Already on GitHub? Sign in to your account

"ValueError: Unterminated String" when calling gen_outline.py as a module from a separate Python script, but NOT when running gen_outline.py by itself #32

Open
Michael-B-G opened this issue Sep 1, 2016 · 4 comments

Comments

@Michael-B-G
Copy link

Running Python 2.7.8, in a PyDev environment.

I have verified that all of the input parameters (sys.argv) are the same in each scenario, yet when I call gen_outline.py's main function from another Python program (first modifying the sys.argv as necessary), I receive the following result:

gen_outline.main()
File "C:<my_path>\gen_outline.py", line 90, in main
outline = make_outline(args.json_file, args.each_line, args.collection)
File "C:<my_path>\gen_outline.py", line 61, in make_outline
key_map = gather_key_map(iterator)
File "C:<my_path>\gen_outline.py", line 37, in gather_key_map
for d in iterator:
File "C:<my_path>\gen_outline.py", line 28, in coll_iter
data = json.load(f)
File "C:\Python278\lib\json__init__.py", line 290, in load
**kw)
File "C:\Python278\lib\json__init__.py", line 338, in loads
return _default_decoder.decode(s)
File "C:\Python278\lib\json\decoder.py", line 366, in decode
obj, end = self.raw_decode(s, idx=_w(s, 0).end())
File "C:\Python278\lib\json\decoder.py", line 382, in raw_decode
obj, end = self.scan_once(s, idx)
ValueError: Unterminated string starting at: line 1 column 200693 (char 200692)
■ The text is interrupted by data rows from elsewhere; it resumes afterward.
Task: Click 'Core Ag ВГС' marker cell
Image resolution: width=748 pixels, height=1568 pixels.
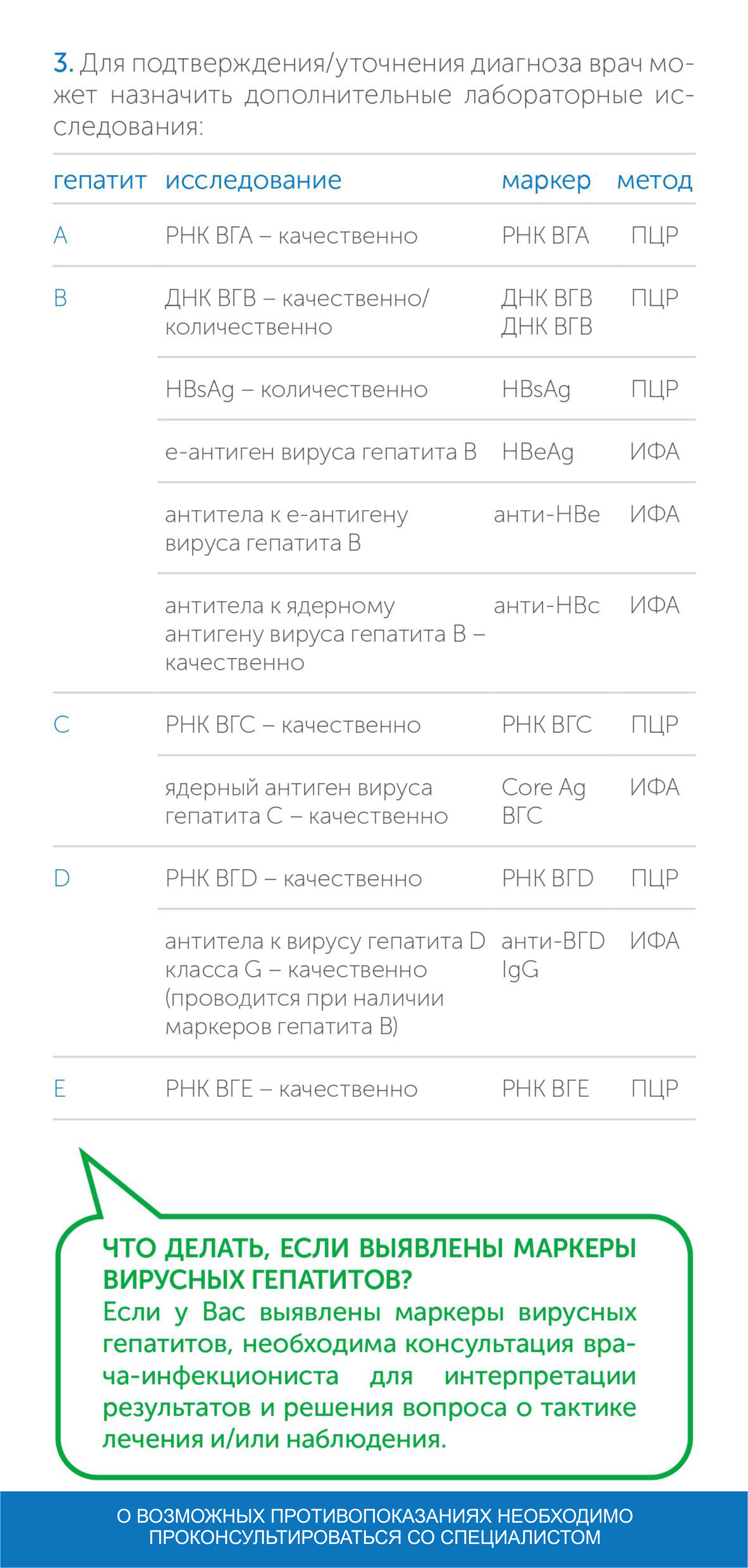Action: pyautogui.click(x=544, y=801)
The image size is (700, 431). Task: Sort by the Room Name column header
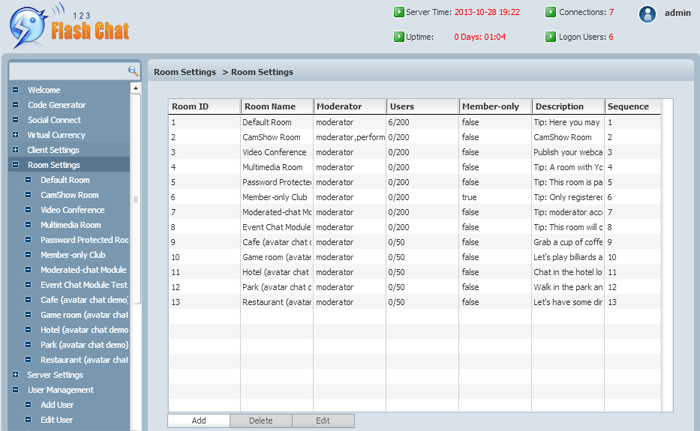click(x=276, y=106)
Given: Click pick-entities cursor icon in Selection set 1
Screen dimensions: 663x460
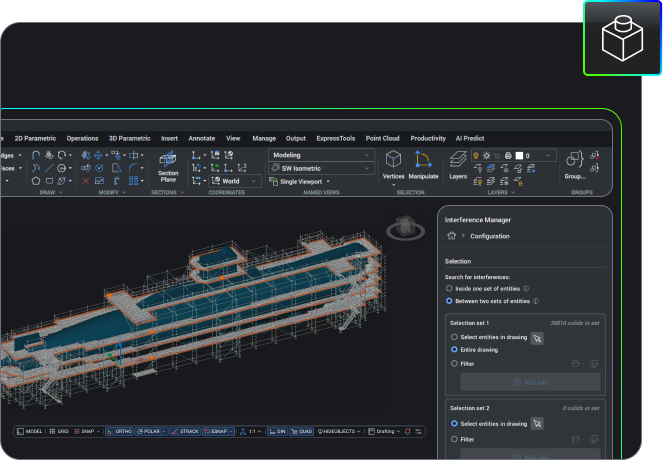Looking at the screenshot, I should (x=537, y=339).
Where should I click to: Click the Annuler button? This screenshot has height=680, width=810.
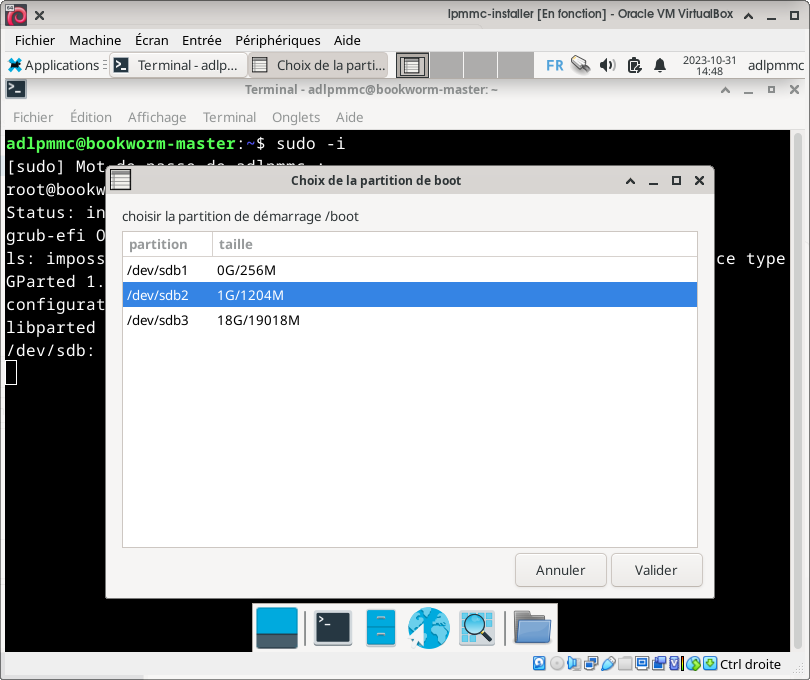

At that specific character in the JSON is the starting quote for a value on the penultimate "line" of the JSON file (even though it's all technically a single line, but this is how my editor is displaying it with word wrapping).

The data entry is

"ad_hoc_command_events": "/api/v1/hos
ts/111/ad_hoc_command_events/"

Again, the character in question is the quotation mark just before "/api/v1...etc.". As I said, I don't get this error if I call gen_outline.py by itself. This JSON data name/value pair is hardly unique in the entire document, so I'm not sure why this exact place in the document is choking it, but the only possible theory I have is that, again, it starts the value of the last "line" in the JSON document (but as I said before, it is all on a single line, so it shouldn't matter). I've spent quite awhile trying to figure this out, using PyDev's debugger and everything, but I'm still not getting anywhere.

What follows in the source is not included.